Friday 22 March 2013

Why I have donated 82p to Barclays this year


The Great Fire of London in 1666 turned the matchwood, half-timbered houses of London’s Lombard Street into ashes, where the medieval goldsmiths from Lombardy had first set up their tables. A new street of brick and stone sprung up over the decade or so, and the bankers were back. Among them in the 1680s, under the sign of the Bolt and Tun, was a prosperous banker called Job Bolton.

Bolton, like so many of his profession, was an outsider from the establishment: he was a Quaker. He could hold no public office. He was barred from the army, navy and universities. His fellow Quakers were a persecuted minority, especially in Gloucestershire, where a number of them were languishing in prison and where Bolton, as a senior Quaker, was particularly concerned about them. 

He therefore made has way out of London to the west to Rickmansworth, now a London suburb, then a wealthy village within reach of the metropolis, and also the country seat of the bishop of Gloucester, to plead for some of those who had been imprisoned for their beliefs.

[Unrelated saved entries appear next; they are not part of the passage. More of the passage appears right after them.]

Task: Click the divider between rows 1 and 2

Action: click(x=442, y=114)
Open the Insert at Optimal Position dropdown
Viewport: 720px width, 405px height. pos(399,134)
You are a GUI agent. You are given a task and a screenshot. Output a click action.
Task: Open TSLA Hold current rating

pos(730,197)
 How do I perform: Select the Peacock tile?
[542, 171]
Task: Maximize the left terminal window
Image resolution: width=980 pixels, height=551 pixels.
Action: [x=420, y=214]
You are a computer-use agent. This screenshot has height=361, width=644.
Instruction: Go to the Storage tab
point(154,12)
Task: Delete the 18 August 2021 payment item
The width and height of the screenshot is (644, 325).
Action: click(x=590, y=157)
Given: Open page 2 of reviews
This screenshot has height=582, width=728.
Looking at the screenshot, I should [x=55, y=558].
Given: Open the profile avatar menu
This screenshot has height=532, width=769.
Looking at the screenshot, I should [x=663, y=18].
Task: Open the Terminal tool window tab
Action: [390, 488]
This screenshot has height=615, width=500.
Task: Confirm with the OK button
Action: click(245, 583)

This is why the upright, moral Quakers so irritated the establishment with their rigid Puritanism, and also why that rigidity gave them such an advantage as bankers. Because Quakers remove their hats for no man, Bolton immediately torpedoed his cause by refusing to take off his broad-brimmed Quaker hat. The bishop was so furious at this slight that he stormed across, grabbed it from Bolton’s head and flung it across the room. You did not have to be a Quaker to want a man so principled and so rigid to manage your financial affairs.  If you had financial affairs in the 1680s, you did need somebody with a cool head, even if it was covered with a wide-brimmed hat.  

It was Bolton’s apprentice, a 21-year-old son of a textile merchant from Cirencester, another Quaker called John Freame, who set up shop himself as a goldsmith in Lombard Street in 1690 - and founded the bank that became Barclays.

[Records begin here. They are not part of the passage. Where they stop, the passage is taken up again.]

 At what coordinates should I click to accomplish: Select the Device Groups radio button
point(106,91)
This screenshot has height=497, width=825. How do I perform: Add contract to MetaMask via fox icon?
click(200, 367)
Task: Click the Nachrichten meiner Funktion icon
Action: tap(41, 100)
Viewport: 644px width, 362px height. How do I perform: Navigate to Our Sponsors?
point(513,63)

You can find out more about the bizarre history of Barclays in my book Eminent Corporations.  But the question is how a bank begun in such high morality should have ended up quite where it has.

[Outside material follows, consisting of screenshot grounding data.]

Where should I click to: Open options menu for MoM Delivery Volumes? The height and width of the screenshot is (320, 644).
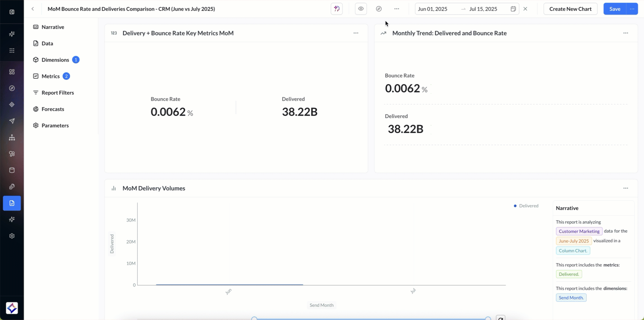[x=625, y=188]
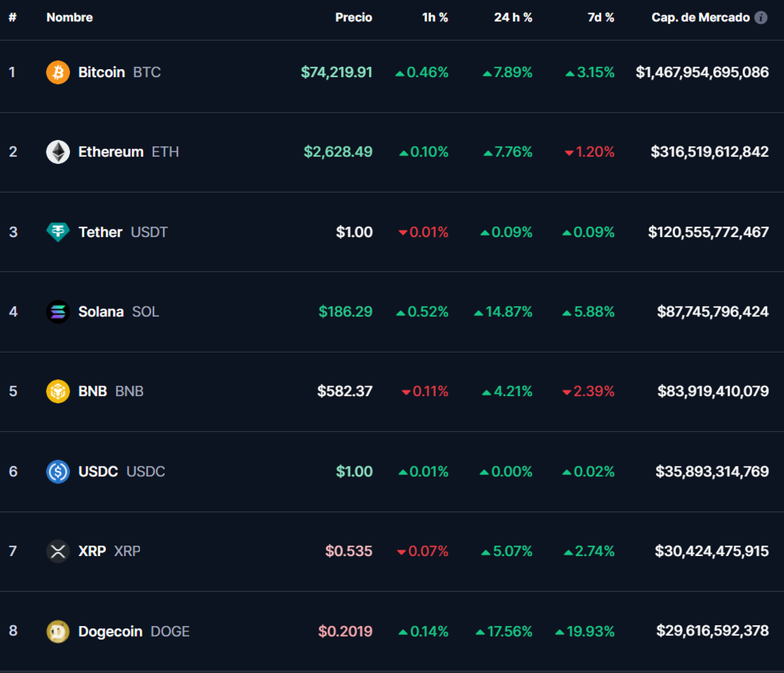Open the Solana name link

point(101,312)
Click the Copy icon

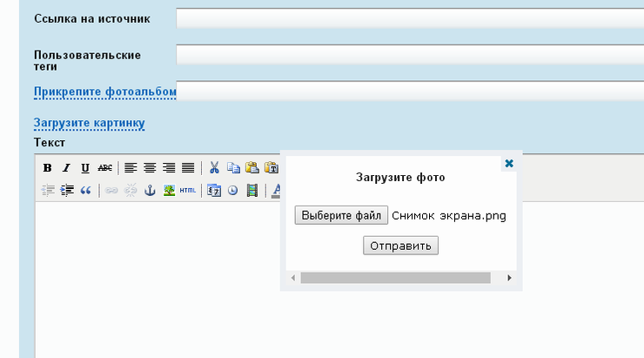click(x=233, y=168)
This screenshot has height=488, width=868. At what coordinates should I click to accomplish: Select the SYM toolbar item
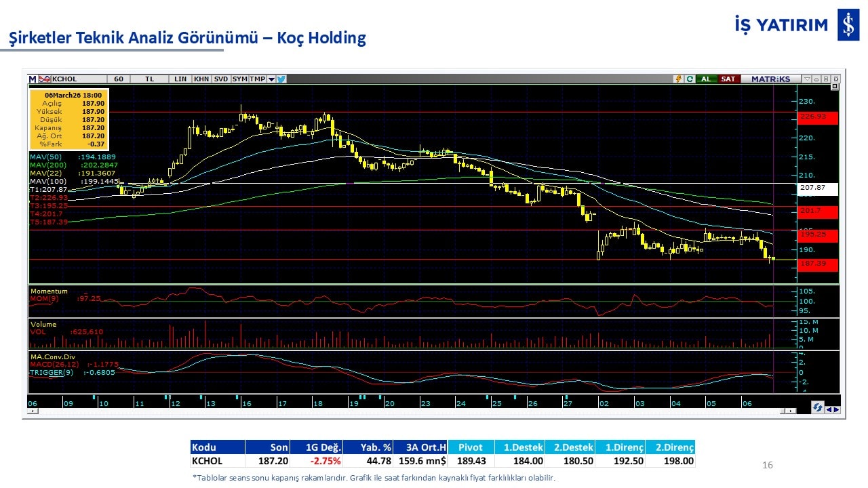coord(240,79)
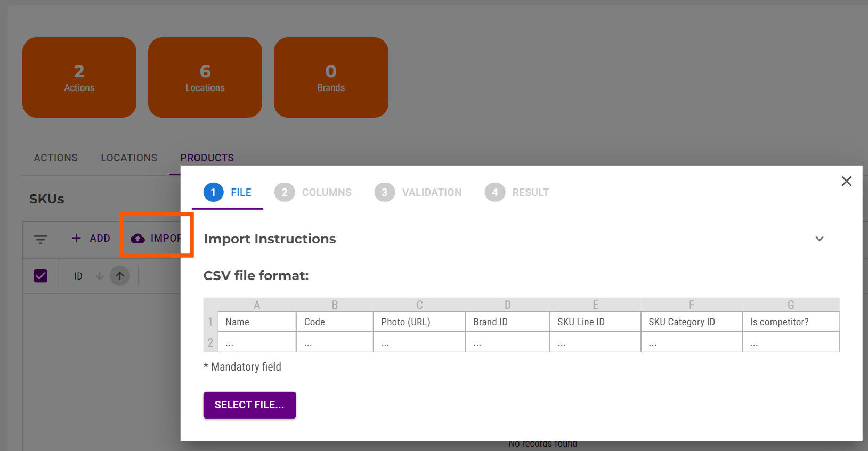Open the 6 Locations summary card
The image size is (868, 451).
click(x=205, y=77)
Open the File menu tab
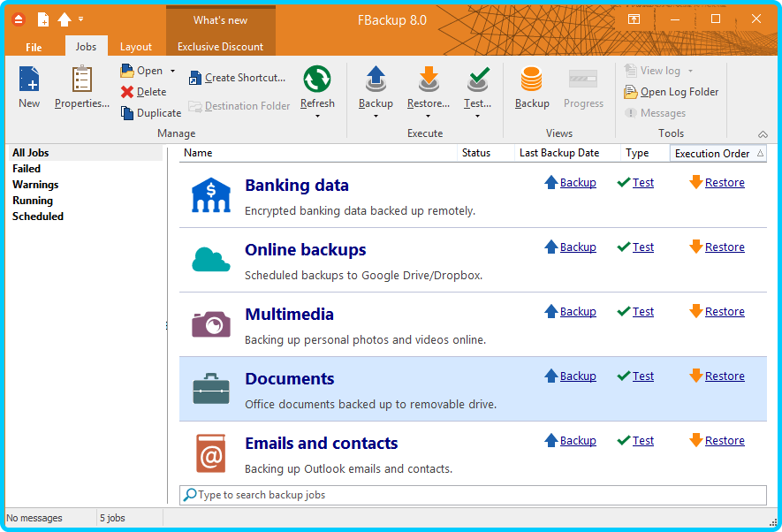Screen dimensions: 782x532 pyautogui.click(x=34, y=47)
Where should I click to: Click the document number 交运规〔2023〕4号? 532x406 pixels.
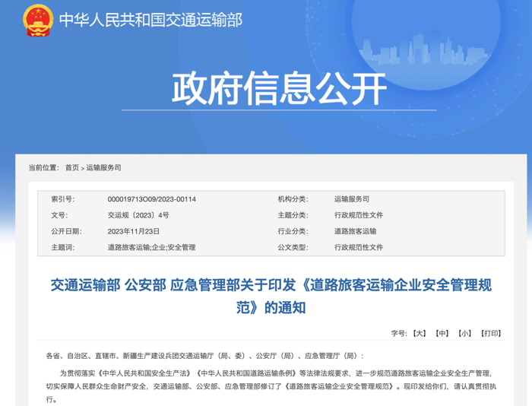pos(138,215)
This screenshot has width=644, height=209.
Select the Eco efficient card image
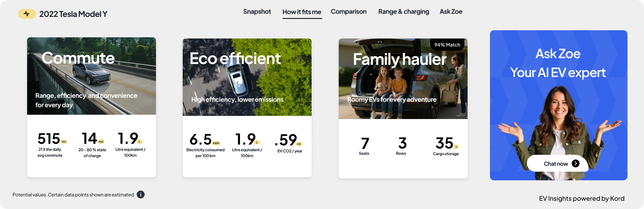tap(247, 77)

I still have my business account with Barclays, but after the last round of bonuses - £39.5 million to senior staff - I think it is time to go.

They have 48 million customers worldwide.  We have all donated approximately 82p to the bonus pot this year.  It doesn't sound much compared to their bank charges but we have to do it every year, and I am fed up with it.

There seems no understanding among those who run the bank that these kind of bonuses corrode our lives as well.  We pay it out, and we pay all over again as the price of houses goes up and the price of many other things too.  We pay out a third time because they are being paid for activities that are corroding the real economy of the UK, economically and morally.

Added to which, I had a call from my Barclays business account manager yesterday afternoon who asked me if I had time to talk and then asked me to confirm my date of birth.  I said I don't reveal personal data over the phone - they had phoned me after all - and they sounded surprised.

It may have been a scam, of course, but I suspect it was a version of the same corporate bone-headedness that shells out £39.5 million to the richest and least useful people in the nation.